The Japanese government is planning to create a large-scale economic stimulus package with more than $92 billion in fiscal spending. This measure comes as uncertainties in the US-China trade deal and weakened global demand affected Japan’s still recovering economy.
Prime Minister Shinzo Abe’s administration will issue more bonds of up to 4 trillion yen ($36.82 billion) to fund public works and make up for tax revenue deficits.
The economic stimulus package is set to be produced next week once finalized in consultation with the government’s coalition, Nikkei said.
Japan’s finance ministry officials were not available for comment.
Lawmakers from the ruling party have been putting pressure on the government to produce a big spending package, which in turn will raise the chances of bigger role of fiscal policy in the economic growth despite risks of larger debt issuance.
Haruhiko Kuroda, governor at Bank of Japan, said that the central bank aims to hit its price target and not to fund government spending.
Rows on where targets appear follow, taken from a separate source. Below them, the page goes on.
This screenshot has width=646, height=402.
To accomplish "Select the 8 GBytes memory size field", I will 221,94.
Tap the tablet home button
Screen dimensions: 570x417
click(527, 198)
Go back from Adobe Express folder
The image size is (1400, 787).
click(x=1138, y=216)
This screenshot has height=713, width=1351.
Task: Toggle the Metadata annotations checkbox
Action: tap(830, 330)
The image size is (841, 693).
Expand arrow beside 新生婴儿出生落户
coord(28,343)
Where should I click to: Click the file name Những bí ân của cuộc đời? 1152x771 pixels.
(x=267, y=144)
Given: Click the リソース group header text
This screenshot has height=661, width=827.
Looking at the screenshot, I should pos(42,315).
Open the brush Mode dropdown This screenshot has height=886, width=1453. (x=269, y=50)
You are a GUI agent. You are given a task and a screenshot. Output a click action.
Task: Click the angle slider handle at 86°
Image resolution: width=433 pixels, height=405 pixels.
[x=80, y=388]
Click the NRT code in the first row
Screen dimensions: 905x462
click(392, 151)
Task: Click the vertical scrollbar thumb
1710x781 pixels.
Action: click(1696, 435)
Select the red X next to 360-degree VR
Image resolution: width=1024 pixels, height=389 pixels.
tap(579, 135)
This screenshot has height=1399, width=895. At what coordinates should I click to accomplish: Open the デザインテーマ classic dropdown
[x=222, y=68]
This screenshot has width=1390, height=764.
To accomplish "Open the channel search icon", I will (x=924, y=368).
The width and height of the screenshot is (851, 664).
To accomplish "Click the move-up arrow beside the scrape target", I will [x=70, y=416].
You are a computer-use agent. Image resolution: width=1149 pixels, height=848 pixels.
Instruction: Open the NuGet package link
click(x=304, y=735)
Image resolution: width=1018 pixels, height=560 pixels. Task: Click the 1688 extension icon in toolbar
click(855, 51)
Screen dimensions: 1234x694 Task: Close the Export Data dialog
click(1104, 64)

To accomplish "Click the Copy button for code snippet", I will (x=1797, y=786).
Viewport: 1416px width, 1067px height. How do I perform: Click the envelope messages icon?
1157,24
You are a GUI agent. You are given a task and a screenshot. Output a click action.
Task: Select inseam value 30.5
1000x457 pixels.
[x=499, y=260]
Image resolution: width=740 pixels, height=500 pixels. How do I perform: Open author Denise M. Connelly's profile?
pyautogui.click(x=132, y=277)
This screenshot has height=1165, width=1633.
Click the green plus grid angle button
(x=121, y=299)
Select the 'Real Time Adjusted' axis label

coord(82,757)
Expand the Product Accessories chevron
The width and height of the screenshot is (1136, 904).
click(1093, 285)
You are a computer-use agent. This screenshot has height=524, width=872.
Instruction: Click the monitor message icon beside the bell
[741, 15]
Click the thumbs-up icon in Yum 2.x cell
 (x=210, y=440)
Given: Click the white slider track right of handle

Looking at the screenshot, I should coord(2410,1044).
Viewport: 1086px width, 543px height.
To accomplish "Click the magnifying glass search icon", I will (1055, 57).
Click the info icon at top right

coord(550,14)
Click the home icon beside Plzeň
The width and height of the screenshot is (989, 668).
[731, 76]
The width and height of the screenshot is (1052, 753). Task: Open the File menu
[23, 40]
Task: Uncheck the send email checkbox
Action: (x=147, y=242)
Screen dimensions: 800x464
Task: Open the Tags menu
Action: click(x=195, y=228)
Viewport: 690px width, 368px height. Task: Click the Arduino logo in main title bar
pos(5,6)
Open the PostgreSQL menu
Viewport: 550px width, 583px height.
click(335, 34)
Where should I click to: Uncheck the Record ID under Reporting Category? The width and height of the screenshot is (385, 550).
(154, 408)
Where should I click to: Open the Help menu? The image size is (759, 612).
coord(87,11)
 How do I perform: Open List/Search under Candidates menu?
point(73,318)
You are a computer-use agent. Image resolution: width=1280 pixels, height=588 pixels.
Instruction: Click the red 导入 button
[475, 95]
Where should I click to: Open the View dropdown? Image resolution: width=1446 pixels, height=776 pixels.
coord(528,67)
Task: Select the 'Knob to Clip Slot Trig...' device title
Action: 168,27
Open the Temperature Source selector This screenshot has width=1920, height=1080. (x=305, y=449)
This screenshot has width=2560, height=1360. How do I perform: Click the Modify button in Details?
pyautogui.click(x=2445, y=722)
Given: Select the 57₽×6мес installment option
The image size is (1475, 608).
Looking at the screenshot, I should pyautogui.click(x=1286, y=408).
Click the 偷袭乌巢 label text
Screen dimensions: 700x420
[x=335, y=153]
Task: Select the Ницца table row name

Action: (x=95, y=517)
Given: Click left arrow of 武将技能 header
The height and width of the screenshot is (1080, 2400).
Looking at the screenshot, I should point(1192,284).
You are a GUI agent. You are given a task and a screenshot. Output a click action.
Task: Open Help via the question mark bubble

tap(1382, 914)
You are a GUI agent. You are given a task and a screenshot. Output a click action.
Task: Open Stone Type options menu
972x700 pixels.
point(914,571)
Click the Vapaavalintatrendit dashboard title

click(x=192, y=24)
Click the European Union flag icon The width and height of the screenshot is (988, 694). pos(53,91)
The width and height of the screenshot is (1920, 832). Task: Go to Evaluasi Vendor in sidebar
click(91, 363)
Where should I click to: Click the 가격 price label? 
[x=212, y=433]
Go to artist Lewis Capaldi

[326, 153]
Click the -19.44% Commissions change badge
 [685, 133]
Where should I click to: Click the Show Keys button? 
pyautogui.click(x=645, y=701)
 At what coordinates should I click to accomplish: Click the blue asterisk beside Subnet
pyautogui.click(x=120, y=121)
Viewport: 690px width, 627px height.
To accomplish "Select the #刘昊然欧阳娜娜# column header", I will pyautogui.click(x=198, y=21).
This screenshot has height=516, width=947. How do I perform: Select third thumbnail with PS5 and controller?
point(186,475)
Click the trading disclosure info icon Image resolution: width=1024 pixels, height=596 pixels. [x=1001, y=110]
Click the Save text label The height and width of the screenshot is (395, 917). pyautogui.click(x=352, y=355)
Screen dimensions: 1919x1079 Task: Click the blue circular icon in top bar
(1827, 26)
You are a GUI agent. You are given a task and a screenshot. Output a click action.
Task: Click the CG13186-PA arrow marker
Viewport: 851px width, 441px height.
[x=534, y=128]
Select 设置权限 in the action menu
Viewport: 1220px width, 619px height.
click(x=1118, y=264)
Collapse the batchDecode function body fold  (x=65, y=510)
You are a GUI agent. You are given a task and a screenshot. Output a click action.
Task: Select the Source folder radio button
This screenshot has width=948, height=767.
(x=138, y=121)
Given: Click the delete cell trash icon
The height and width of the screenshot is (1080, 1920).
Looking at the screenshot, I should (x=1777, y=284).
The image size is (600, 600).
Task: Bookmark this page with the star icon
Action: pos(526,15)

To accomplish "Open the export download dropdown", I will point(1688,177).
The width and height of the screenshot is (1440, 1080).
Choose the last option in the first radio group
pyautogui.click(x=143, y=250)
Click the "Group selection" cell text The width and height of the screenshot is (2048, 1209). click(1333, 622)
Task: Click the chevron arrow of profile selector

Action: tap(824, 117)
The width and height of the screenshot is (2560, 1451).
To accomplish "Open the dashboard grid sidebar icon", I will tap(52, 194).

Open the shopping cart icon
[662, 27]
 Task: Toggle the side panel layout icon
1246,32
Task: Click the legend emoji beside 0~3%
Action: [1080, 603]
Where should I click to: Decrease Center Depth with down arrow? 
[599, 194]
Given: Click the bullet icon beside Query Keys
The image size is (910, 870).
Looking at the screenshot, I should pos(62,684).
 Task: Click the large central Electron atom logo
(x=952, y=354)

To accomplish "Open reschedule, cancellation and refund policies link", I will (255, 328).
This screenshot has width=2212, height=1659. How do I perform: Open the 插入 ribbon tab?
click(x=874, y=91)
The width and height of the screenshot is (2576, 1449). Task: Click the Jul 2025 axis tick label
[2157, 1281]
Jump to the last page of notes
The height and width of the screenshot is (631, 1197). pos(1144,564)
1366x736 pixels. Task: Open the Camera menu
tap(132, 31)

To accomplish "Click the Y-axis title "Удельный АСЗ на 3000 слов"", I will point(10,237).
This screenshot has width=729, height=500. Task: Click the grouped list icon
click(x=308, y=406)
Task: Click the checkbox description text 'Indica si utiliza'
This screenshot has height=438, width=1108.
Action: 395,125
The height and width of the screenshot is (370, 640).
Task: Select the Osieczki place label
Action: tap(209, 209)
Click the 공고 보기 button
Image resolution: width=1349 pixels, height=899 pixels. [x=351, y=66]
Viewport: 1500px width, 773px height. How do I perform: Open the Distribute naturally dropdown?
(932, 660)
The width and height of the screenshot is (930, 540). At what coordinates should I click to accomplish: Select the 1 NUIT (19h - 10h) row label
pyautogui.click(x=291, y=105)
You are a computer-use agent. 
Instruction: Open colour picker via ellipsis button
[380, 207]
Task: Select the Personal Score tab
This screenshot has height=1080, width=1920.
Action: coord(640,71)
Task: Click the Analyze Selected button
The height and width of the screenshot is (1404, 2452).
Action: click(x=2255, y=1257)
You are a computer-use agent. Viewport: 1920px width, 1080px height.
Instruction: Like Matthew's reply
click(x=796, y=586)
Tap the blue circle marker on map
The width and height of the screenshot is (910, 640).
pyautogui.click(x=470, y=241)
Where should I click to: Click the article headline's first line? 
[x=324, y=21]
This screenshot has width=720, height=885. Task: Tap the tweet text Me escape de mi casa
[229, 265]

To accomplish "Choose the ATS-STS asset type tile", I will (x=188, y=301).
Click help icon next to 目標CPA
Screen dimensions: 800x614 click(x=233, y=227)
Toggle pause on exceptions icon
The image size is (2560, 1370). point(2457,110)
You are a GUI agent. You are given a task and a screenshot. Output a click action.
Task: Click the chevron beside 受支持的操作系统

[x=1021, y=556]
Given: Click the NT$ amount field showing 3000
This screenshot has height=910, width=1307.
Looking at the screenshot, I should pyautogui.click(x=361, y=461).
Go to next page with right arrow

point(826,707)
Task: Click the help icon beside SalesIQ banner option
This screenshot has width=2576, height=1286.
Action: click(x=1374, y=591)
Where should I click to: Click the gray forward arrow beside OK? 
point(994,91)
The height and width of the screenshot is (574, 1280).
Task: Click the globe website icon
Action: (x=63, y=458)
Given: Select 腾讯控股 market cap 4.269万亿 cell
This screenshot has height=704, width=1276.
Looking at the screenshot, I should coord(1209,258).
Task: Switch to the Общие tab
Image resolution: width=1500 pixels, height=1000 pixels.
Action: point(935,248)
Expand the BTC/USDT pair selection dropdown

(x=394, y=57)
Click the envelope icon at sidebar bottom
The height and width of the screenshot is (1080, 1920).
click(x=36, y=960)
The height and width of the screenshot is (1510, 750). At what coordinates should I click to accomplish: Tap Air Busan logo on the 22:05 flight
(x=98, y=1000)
Kuroda also warns against complacency in getting the fiscal house in order.
The package proposes a fiscal spending of more than 10 trillion yen, which will be funded by next year’s annual budget and this fiscal year’s supplementary budget.
The amount will approximately match 2016’s 13.5 trillion-yen spending package when news of Britain exiting the European Union hit the market, especially Japan which economy heavily relies on export.
The package that is yet to be finalized includes fund for infrastructure building, disaster relief, and various measures to aid companies in boosting productivity.
Japan is also going to issue more deficit-covering bonds, as the current fiscal year’s tax revenues will fall short of its initial estimate of 2 trillion yen.
The government will provide financing for companies to use for overseas investment as a way to create a diversified production.
Japan’s economic growth dropped to its weakest in the third quarter this year due to weakened demands that affected exports and solicited fears of an economic recession. Analysts also fear that a tax hike in October might weaken private consumption.